In the records that follow, find the line with "Screen dimensions: 1508x848"; from there, retype every line exactly through the line with "Screen dimensions: 1632x753", which also belongs to the answer.

[Stored data entries]

/---

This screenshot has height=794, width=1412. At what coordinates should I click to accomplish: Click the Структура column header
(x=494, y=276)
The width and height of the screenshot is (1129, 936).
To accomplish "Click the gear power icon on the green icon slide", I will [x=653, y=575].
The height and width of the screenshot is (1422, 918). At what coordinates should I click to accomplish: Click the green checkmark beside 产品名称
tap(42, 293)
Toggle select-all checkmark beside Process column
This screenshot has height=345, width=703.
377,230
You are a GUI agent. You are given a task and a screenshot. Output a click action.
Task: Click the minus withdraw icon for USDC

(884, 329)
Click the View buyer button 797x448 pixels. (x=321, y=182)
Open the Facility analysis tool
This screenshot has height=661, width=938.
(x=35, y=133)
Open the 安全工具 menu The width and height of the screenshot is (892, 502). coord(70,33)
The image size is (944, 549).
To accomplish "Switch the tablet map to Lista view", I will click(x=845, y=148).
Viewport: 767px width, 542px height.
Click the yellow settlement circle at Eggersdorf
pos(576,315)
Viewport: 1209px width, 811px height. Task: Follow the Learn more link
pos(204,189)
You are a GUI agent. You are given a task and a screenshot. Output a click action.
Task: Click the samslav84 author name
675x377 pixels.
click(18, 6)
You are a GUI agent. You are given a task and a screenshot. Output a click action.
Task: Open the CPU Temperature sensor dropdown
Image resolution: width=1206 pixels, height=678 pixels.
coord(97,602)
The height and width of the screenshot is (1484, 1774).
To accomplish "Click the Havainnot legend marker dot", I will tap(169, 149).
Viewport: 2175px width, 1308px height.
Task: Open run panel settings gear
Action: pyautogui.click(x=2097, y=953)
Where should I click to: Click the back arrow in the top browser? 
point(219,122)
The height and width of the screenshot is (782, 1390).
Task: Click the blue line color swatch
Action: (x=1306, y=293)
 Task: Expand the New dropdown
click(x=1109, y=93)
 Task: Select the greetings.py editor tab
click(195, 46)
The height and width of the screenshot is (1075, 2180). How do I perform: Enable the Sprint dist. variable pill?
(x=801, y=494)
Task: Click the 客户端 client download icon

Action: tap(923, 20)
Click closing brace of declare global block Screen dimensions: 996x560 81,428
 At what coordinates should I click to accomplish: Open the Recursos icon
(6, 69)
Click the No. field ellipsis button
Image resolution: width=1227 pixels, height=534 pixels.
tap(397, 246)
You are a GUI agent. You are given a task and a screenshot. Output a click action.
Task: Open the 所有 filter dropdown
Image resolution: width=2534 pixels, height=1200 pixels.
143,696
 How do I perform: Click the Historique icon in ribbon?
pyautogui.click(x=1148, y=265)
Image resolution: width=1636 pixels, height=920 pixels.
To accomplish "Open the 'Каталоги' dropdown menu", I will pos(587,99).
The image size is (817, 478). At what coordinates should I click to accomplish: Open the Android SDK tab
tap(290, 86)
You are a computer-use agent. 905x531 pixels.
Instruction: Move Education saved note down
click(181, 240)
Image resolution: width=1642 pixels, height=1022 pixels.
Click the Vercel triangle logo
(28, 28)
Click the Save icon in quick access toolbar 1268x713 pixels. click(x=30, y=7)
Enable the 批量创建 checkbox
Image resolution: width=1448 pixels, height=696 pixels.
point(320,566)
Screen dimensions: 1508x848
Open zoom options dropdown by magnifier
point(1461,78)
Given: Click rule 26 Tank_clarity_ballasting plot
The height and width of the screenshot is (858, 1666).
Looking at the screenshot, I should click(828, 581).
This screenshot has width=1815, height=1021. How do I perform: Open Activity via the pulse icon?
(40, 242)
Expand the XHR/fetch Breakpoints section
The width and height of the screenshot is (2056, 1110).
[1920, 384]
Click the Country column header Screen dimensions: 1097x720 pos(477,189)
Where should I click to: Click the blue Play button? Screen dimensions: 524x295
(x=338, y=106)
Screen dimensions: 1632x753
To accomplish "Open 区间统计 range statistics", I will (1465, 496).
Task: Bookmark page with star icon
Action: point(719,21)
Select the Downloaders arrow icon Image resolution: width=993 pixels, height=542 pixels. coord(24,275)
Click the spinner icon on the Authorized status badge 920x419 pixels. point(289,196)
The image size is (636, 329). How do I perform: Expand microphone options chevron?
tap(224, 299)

\---

• [ANSWER TO THE PROBLEM]:
Screen dimensions: 1508x848
Open zoom options dropdown by magnifier
point(1461,78)
Given: Click rule 26 Tank_clarity_ballasting plot
The height and width of the screenshot is (858, 1666).
Looking at the screenshot, I should click(828, 581).
This screenshot has width=1815, height=1021. How do I perform: Open Activity via the pulse icon?
(40, 242)
Expand the XHR/fetch Breakpoints section
The width and height of the screenshot is (2056, 1110).
[1920, 384]
Click the Country column header Screen dimensions: 1097x720 pos(477,189)
Where should I click to: Click the blue Play button? Screen dimensions: 524x295
(x=338, y=106)
Screen dimensions: 1632x753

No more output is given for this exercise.